伝道のことを言います時に大切なことは、実りそのものは人間によるのではなく、神によるということです。信仰は、主イエス様の主導権によって与えられるのであり、神の選びによることです。教会は、その実を収穫する働き人なのです。しかし、その神の働きは、先に信じた人の業を通してなされてゆきます。信仰を与えるのは主イエス様と聖霊です。けれども、誰かが宣べ伝えなければ、あるいは誰かがその人を主イエス様のところに招待する、連れてこなければ、福音伝道の実りを得ることはできないと思います。
教会は、内輪だけの美しい交わりを楽しむだけでは伝道の実を実らせることはできません。わたしたちは、教会の外の人々に関心を持ち、出かけてゆきたいと思うのです。
4、
主イエス様が、わたしたちを選んでご自身の友とし、また弟子としてくださった結果、起こることが16節の最後の部分に示されています。それは、わたしたちは父なる神に祈り願うならば、何でも与えられるということです。

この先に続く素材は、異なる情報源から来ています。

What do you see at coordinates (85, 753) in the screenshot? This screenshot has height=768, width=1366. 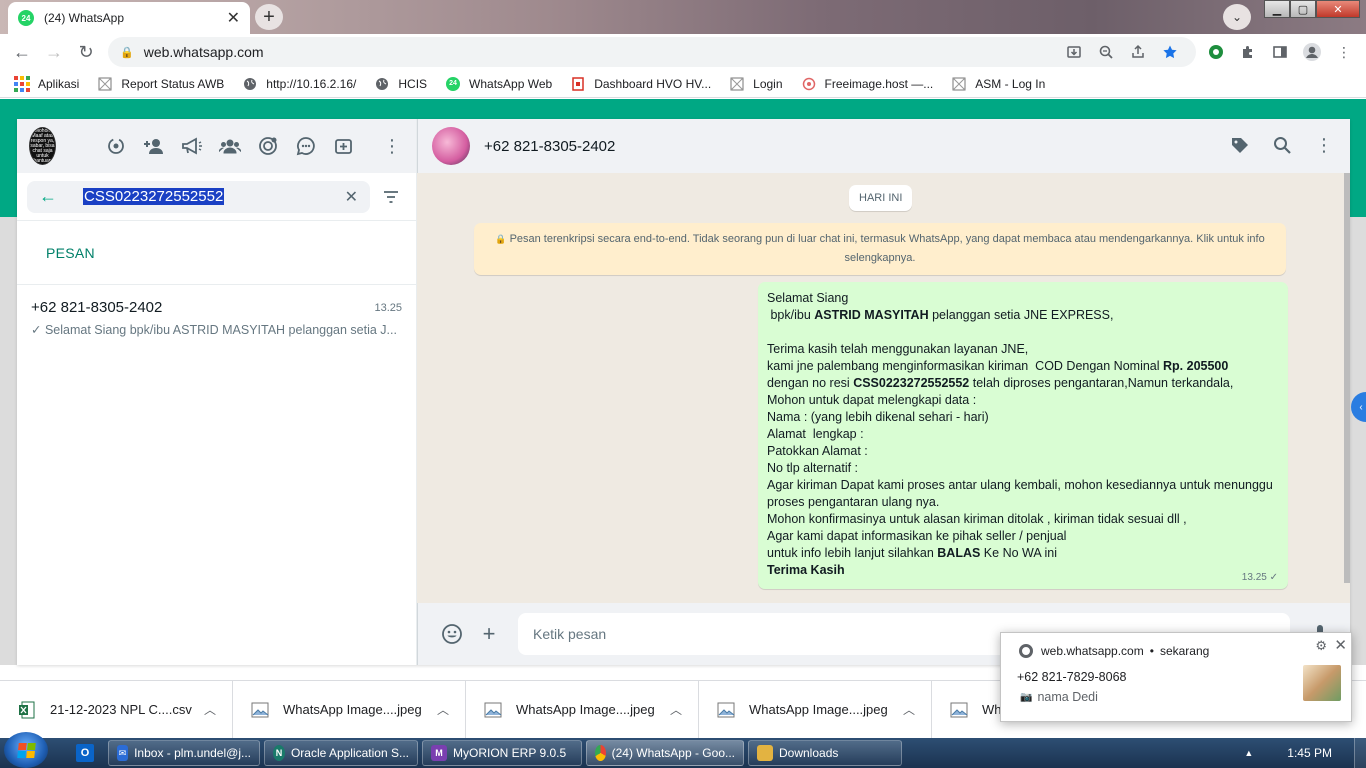 I see `outlook-pinned-icon: O` at bounding box center [85, 753].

ここには、祈りについての二つの条件があります。それは第一に「わたしの名によって」つまり、主イエス様の名によって祈るということです。「名」はそん名で示されるものの本体、本質を表しています。主イエス様の名によって祈ることは、主イエス様によって救われ、罪の赦しを受け、清くされ、主イエス様と一つになった、その姿で祈ることです。それ以外の祈りは決して聞きあげられるということはありません。第二に、主イエス様の父、天の父に向かって祈るということです。他のものに向かって祈るのではありません。生きておられる真の神様に向かって祈るということです。そのようにして祈る、父なる神がその祈りを必ず聞きあげて下さり、どんなことでも願いどおりに与えられるというのです。

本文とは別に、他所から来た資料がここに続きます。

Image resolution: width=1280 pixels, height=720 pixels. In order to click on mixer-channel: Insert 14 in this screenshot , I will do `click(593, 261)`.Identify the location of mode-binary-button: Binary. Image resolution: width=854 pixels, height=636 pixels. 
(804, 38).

これは主イエスの選びによって神の子とされたものの特権です。
初代教会の指導者であったパウロという人は、テサロニケの信徒への手紙1、5章15節にこう書きました。わたしたちの今年度の目標聖句です。
「いつも喜んでいなさい。絶えず祈りなさい。どんなことにも感謝しなさい。これこそ、キリスト・イエスにおいて神があなたがたに望んでおられることです。霊の火を消してはいけません」
「絶えず祈る」とは、継続的に祈る、祈ることを決してやめない、祈り続けるということを意味しています。祈りの習慣をつけることです。朝祈り、食事の前に祈り、夜祈ることです。水曜日の午前と夜にわたしたちは祈祷会を持っています。そのほか、毎朝の礼拝、早天祈祷会を月曜日から金曜日まで続けて行います。すべてこれらは、わたしたちの祈りの生活の訓練であり、また祈りの生活そのものと言って良いと思います。多くの方がご一緒に参加して下さることを願っています。

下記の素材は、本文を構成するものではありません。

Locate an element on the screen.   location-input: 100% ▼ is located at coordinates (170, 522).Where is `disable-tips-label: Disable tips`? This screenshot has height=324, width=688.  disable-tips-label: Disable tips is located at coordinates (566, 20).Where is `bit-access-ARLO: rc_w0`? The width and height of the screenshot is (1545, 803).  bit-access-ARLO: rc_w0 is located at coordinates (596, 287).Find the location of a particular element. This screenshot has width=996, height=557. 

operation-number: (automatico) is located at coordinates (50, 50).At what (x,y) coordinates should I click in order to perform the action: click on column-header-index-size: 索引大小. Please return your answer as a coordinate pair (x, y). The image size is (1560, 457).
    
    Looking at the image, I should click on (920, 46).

教会が祈ることをやめたなら、それは教会ではなくなります。信仰の生活はなくなります。実を実らせることもまた難しくなります。反対にわたしたちが、熱心に祈るなら、ぶどうの木に実る、そのぶどうの実は、わたしたちの思いを越えて豊かなものとなるのです。
主イエス様は、わたしたちを全く自由な御心の中で選び、弟子とし、また友としてくださいました。それは、わたしたちが出かけて行って、実を結ぶためであり、またわたしたちが主イエス様の名によって祈ることを必ず叶えて下さるということのためでありました。
主イエス様はこう言われます。「あなた方がわたしを選んだのではない。わたしがあなた方を選んだ」。そしてこう言われました。「わたしはあなたがたを友と呼ぶ」
わたしたちには、わたくしたちをその働きへと召し出された神の選びの中で果たす使命があります。そして同じく神によって選ばれた人々のために、教会の働きを致します。一つでも多くの実が、この地で実るように、また主によって願う願いを叶えていただくということのために、主イエス様の恵みを信じ、喜んで主イエス様にお仕えしてゆきたいと決心しています。友となってくださる主イエス様と共に働きをしてゆこうではありませんか。祈ります。
天におられる救い主、主イエスキリストの父なる神。御名を崇めます。11月に入りました。クリスマスの準備を進めています。わたしたちのために完全な愛を現わして下さり、真実の友となってくださった主イエス様と共に働きをすることが出来ますように、導いてください。主の御名によって祈ります。アーメン。